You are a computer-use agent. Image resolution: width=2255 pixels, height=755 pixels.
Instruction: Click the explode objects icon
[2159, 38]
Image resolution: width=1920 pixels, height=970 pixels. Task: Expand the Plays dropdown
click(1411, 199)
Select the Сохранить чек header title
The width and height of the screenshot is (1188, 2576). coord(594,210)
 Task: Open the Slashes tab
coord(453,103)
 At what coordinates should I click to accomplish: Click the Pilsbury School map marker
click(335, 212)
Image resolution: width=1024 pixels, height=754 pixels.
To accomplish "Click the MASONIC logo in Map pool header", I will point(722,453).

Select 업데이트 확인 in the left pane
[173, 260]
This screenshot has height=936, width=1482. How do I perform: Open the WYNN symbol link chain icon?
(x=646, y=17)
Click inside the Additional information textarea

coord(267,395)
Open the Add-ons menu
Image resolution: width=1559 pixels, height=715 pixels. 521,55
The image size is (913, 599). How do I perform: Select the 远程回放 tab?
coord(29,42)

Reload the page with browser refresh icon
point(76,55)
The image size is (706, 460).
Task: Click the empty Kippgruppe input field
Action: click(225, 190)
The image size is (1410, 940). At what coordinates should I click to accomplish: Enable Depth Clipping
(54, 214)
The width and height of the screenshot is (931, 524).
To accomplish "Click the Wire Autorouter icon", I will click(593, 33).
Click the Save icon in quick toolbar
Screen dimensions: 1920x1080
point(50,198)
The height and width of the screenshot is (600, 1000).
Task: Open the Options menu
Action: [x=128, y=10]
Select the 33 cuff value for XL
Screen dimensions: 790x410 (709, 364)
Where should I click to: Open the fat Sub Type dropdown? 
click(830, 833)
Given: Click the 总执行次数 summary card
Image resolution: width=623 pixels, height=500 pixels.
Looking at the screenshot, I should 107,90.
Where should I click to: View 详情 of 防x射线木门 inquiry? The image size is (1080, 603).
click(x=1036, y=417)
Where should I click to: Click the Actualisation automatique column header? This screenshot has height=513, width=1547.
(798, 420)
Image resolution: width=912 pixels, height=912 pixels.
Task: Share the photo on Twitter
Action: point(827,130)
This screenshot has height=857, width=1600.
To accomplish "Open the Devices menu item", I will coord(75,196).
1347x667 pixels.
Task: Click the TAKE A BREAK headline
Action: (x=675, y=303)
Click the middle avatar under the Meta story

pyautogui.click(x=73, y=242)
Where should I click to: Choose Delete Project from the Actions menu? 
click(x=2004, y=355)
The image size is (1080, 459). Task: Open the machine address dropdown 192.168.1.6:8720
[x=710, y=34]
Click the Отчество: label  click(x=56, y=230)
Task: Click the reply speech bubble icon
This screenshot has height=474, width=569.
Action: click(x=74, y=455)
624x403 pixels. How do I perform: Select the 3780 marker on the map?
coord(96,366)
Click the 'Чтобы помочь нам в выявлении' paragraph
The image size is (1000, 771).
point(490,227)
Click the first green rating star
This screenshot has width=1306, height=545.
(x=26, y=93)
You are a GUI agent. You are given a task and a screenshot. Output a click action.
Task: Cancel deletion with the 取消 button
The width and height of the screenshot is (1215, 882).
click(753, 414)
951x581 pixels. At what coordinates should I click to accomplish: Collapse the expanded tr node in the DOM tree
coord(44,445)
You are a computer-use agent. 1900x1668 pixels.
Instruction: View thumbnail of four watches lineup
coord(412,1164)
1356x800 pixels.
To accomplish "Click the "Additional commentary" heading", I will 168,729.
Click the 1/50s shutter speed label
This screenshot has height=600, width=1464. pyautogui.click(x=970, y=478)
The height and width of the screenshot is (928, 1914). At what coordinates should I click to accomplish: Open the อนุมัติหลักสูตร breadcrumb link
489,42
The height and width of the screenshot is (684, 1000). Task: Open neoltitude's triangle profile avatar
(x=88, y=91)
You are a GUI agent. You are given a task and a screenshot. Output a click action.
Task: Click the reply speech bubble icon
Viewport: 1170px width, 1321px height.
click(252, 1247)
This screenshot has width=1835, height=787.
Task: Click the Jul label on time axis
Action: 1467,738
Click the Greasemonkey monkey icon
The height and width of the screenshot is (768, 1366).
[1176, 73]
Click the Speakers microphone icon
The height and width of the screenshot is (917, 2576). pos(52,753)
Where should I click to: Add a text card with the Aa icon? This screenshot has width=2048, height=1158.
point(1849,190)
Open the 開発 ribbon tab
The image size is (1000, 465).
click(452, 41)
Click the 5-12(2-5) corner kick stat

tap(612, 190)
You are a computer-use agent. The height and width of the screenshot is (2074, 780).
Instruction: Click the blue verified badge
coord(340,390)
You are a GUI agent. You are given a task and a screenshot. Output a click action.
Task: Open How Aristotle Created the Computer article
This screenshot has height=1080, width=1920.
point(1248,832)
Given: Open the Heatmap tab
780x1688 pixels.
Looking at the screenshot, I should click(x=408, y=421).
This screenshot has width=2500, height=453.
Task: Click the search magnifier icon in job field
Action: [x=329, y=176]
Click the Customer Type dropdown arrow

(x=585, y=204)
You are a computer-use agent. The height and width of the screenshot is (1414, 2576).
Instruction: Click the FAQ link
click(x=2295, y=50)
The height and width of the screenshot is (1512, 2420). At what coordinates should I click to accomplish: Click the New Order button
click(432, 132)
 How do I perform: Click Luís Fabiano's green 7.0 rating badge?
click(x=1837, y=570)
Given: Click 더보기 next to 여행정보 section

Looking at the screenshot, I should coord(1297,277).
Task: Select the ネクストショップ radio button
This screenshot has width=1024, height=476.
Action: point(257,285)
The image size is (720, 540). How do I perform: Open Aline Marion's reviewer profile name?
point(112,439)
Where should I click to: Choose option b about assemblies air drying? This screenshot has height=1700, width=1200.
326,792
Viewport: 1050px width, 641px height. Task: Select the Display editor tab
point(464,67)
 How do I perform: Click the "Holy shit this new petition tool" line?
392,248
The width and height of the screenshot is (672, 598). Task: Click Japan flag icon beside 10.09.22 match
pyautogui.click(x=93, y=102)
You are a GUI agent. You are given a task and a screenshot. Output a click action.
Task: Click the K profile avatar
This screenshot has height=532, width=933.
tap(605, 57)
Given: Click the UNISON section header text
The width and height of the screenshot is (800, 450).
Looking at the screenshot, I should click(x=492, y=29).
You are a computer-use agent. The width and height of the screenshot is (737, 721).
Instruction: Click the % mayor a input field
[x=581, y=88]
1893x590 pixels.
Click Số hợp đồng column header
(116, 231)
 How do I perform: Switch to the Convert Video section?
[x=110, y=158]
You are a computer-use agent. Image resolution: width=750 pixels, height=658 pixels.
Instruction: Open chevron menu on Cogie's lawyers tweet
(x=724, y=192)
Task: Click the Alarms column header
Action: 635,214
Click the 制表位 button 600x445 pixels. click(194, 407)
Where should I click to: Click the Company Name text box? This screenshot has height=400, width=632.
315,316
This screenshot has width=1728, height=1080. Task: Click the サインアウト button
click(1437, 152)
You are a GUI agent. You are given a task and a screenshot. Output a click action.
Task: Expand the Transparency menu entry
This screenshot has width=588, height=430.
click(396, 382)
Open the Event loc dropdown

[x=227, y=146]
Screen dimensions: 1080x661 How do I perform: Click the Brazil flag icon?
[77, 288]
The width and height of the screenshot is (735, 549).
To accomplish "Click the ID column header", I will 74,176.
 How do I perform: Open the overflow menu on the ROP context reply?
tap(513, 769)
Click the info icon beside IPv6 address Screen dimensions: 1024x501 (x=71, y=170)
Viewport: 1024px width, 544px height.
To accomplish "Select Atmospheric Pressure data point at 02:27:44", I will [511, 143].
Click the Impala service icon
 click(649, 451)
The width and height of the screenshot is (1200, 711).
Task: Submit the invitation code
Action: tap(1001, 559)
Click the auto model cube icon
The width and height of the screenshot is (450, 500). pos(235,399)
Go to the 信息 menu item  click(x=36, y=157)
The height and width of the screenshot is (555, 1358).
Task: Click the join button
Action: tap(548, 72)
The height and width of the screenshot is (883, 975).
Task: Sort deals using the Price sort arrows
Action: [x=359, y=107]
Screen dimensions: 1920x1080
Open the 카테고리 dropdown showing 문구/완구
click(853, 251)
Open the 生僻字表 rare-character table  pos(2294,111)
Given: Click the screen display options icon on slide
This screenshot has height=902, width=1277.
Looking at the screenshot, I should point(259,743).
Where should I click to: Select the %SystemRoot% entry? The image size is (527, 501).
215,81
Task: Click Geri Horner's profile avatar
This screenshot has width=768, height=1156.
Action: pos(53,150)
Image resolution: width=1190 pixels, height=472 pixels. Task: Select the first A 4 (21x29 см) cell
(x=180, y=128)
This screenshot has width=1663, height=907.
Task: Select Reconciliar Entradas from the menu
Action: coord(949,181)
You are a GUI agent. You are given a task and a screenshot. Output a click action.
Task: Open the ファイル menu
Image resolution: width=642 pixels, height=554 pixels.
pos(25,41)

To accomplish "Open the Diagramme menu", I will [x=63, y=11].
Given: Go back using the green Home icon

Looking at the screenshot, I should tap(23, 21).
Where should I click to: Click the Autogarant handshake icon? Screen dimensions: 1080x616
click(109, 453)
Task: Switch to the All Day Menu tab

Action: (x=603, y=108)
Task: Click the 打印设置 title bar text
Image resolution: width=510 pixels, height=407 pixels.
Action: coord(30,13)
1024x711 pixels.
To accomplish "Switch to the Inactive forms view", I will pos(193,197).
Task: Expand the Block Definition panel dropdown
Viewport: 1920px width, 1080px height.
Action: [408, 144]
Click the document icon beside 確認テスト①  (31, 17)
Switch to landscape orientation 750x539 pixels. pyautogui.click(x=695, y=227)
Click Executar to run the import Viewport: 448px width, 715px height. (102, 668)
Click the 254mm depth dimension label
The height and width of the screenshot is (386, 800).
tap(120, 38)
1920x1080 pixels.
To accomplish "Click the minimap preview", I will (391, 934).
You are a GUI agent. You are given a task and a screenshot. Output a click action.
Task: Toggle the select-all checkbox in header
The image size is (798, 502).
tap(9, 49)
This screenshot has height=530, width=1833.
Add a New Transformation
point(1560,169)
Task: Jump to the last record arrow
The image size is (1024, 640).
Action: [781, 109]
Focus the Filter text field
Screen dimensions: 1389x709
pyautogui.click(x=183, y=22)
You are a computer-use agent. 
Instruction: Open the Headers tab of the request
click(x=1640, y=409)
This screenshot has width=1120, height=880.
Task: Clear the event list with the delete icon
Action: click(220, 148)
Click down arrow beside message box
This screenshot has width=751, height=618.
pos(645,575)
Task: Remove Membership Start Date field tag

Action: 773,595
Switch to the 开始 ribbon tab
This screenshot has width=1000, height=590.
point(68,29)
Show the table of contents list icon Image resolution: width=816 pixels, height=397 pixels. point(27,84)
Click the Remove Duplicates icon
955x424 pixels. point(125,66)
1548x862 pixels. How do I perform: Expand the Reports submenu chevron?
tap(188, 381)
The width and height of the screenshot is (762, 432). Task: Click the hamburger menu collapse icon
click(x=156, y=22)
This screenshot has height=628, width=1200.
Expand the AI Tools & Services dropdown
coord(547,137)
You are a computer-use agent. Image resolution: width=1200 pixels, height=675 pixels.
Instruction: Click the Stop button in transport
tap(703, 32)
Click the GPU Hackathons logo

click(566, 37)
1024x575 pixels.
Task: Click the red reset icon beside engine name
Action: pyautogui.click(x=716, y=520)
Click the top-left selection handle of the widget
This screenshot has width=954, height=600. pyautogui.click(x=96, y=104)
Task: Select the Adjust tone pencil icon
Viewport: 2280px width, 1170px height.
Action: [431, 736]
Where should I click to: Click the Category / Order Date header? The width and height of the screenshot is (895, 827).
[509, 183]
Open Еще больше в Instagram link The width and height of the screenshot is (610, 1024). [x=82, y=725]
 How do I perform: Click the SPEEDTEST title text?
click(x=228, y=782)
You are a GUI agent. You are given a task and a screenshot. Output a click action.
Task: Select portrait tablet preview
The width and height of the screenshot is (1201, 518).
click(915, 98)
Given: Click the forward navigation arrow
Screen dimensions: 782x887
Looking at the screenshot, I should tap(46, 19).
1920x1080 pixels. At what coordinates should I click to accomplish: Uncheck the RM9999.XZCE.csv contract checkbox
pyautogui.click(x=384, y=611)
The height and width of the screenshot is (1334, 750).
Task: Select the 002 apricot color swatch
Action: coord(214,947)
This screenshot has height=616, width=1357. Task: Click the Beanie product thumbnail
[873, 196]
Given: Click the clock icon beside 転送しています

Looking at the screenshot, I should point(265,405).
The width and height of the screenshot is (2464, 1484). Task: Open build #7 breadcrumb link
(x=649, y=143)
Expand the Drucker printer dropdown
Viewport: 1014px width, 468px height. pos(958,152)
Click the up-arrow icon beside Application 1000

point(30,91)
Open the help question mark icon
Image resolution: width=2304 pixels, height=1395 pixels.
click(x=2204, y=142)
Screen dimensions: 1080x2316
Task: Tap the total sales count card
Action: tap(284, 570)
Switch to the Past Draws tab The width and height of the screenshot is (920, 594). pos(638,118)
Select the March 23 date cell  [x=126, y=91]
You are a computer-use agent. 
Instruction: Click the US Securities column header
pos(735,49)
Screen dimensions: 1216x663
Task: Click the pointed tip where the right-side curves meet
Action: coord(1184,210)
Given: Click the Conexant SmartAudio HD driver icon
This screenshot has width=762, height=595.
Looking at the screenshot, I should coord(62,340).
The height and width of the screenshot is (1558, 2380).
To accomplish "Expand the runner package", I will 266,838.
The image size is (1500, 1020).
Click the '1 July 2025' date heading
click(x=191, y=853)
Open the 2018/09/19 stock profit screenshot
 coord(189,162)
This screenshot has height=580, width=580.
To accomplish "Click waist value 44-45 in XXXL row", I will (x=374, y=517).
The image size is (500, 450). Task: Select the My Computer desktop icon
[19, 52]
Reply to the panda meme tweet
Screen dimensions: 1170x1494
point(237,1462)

**GOAL OF THE EXERCISE:**
Return every line of the records above that contains the word "item", treating uppercase and lowercase letters as distinct.

**IN RESPONSE:**
To accomplish "Open the Devices menu item", I will coord(75,196).
Go to the 信息 menu item  click(x=36, y=157)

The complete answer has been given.